My friend Spencer developed the Unamuno Authors Series, bringing poets from around the world to Madrid. Tonight Mark Doty will read his work.
My friend Julie counts him among her favorite writers. A portion of her “fan letter” is included in the paperback version of Doty’s book, Dog Years. Later I will take a selfie with him and send it Julie via Facebook. But for now, I’m just waiting.
For Doty.
Not for Yale.

Because at this point I’ve turned off the sound on my phone. I don’t want to hear it. Or look at it. Or be reminded of it. My phone. Or Yale’s decision. Because I’m not sure if I can stay present in this moment knowing it. So I choose to remain in delicious, hopeful, not knowing.
Doty is a perfect distraction. Engaging. Both serious and playful as he reads his own words about dogs and fish, AIDS and murder. His mouth is tight, his words clipped with a “Locust Valley Lockjaw.” I wonder if anterior neck work (massage) might change the sound of his delivery.
My musings are interrupted by a poem about Doty’s old lover, gone now. He questions why he can no longer conjure up his face without first looking at a photograph. Feel the warmth of his brown skin against his own.
And why can’t I? D is neither dead nor even gone from my life. He is merely far, far away.
We haven’t seen one another in nearly eight months. Since I left Chicago. We do not Skype or FaceTime. This is his choice, not mine, and I do not argue it.
However, as the pages of the calendar turn over onto themselves, I have a harder time recalling his smell, his voice, and yes, even his face, without the aid of photographs and voicemails. I do not want to lose these palpable memories but it seems almost inevitable unless, until, we find ourselves in each other’s presence again.
I recall some years ago, speaking on the telephone with Stu, and then later, Jason – men I had dated when they were little more than boys and I, little more than a girl.
“Oh…that’s what you sound like,” I said upon hearing each of their voices. I had forgotten.
Perhaps this is the brain’s wisdom – making room for new smells, news sounds, new faces. Allowing us to move forward…from a relationship that ends in death, or in distance. From disappointment, words we’d rather than not read or hear.
“The Admissions Committee at Yale Divinity School has completed its review of your application. I am sorry to inform you that unfortunately, we are unable at this time to offer you a place in the Fall 2016 entering class.”
It is nearly midnight when I log on to the Admissions Page. After my Artist Date. After dinner with Spencer and Doty and his partner.
I think that I shake a little reading the email and that my breath catches – stuck in inhalation. That I cry a little too. But already, I don’t remember exactly.

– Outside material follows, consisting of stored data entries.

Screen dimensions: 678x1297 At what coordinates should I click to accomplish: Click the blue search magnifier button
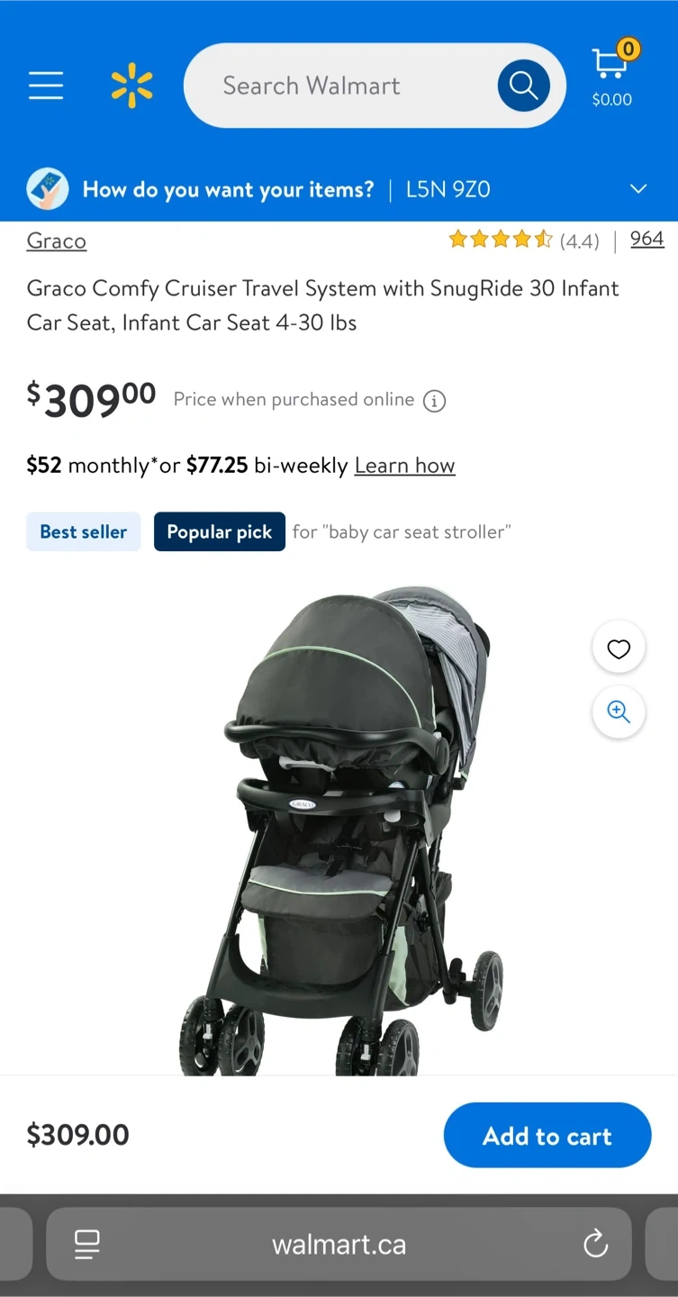523,86
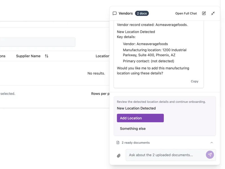Select the Supplier Name column header
Viewport: 225px width, 169px height.
point(28,56)
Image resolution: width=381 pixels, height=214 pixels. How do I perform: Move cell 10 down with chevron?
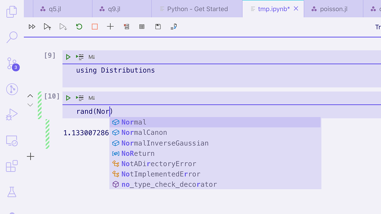coord(30,105)
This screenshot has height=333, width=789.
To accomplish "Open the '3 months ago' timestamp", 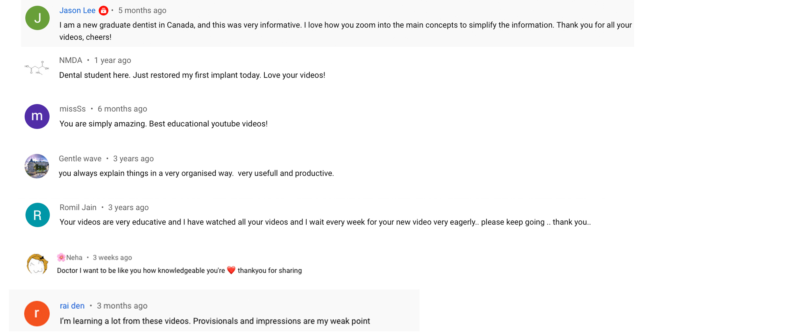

I send Spencer a text, telling him the news, and I go to bed – too tired to do anything else.
And in the morning, I am again waiting. This time for a decision from Yale’s Institute of Sacred Music – my top choice for graduate school. I am assured it should arrive within the next few days.
Until then, I remain in delicious, hopeful, not knowing – distracting myself with dogs and fish and conjured up memories of old lovers. With art and words and daily life. With moments of presence.